I switch on the lights and turn off the alarm. The next thing I do, and this is very important. I open the garage doors. This is because we have six fermentations roaring in the cellar. The carbon dioxide produced by the yeast fills the air mingled with aromas of banana, milk chocolate and rising bread. These aromas are pleasing but a constant reminder that our precious oxygen has been replaced with deadly C02. If I were to fail to open said doors, I may very well fall into a deep sleep of which there is no return. No worries, I am diligent in my personal safety.I was up at the crack of dawn. I popped a piece of toast and a fried egg down my gullet before heading out the door. The drive down the road is peaceful. The whole world is bathed in the half light between night and day. I listen to NPR to hear the latest news around the world, turns out it is supper Thursday pledge day. With guilt I switch the station off assuring myself I will make a pledge when I have more money. Finally, I am at the winery.

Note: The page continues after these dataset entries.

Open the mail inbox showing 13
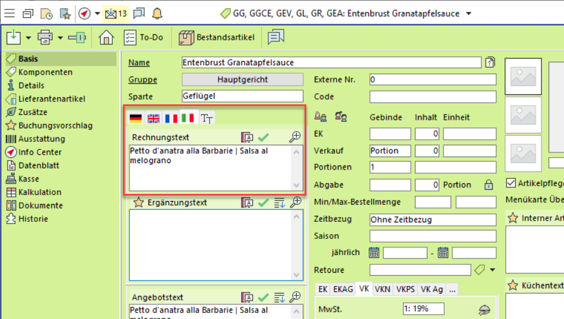The width and height of the screenshot is (564, 319). pos(116,13)
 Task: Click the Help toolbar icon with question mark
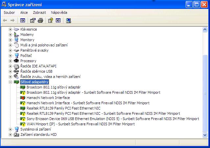point(51,20)
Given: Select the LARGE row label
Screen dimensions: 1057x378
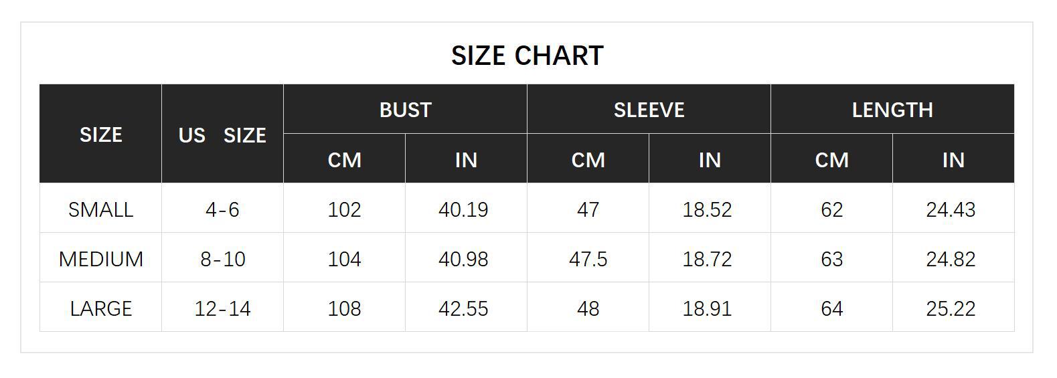Looking at the screenshot, I should (100, 308).
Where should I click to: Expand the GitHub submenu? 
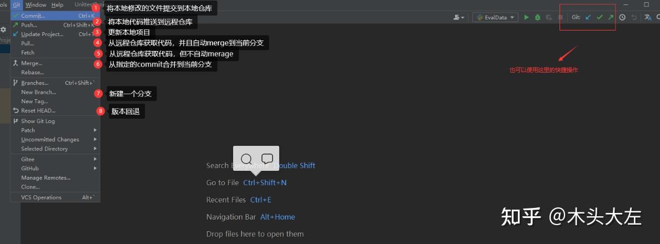[56, 168]
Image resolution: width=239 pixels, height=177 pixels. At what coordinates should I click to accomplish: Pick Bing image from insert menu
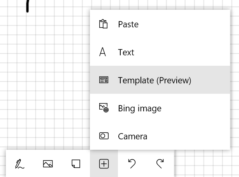click(139, 108)
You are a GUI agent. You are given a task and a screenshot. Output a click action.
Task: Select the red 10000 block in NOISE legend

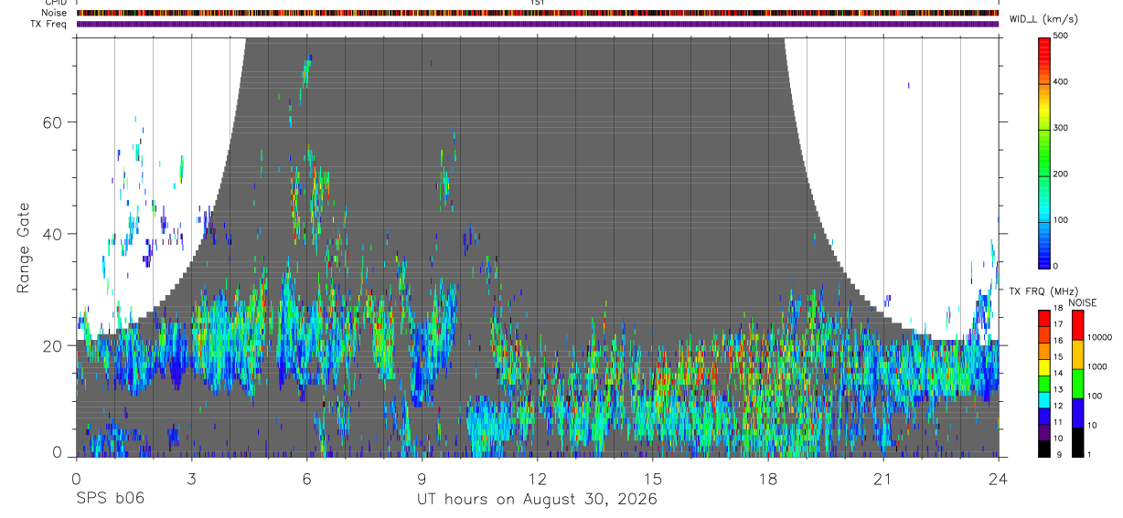(x=1077, y=325)
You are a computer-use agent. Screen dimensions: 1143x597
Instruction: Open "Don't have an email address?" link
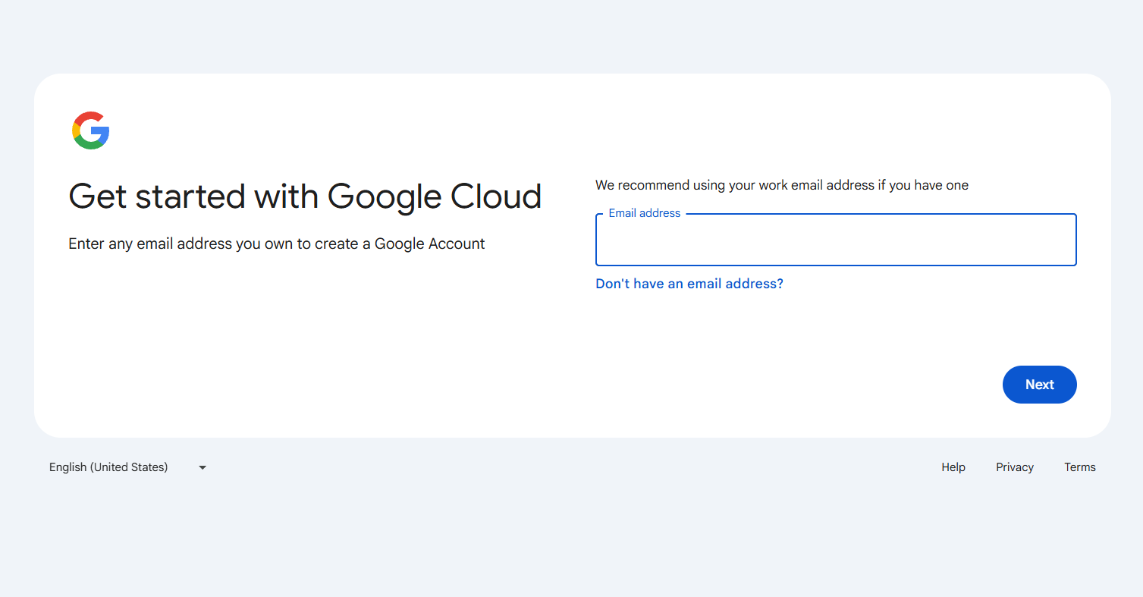[x=689, y=284]
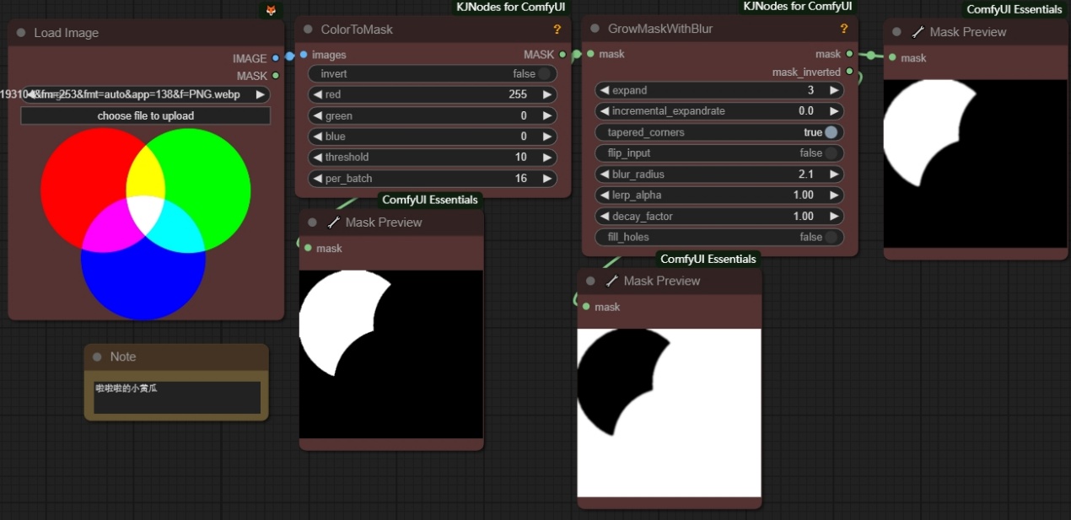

The previous night Thomas set everything up to fill barrels with the exotic Carmenere we are known for producing. In a few minutes I am happily filling a dozen barrels. When I am about half finished, my faithful assistant Thomas arrives. He quickly gets to work doing the punch downs and prepping the press and crush pad for the various tasks we fulfill throughout the day. Before the end of the day we will have filled barrels, pressed five tons of Merlot and crushed three and a half tons of Cabernet Franc. In addition we will have hosed everything down, often times ourselves either on accident or on purpose. I find a brisk shot of water to the face keeps you on your toes. At the end of the day the cellar floor is glistening wet all the equipment is shinny clean in preparation for the next day’s labor.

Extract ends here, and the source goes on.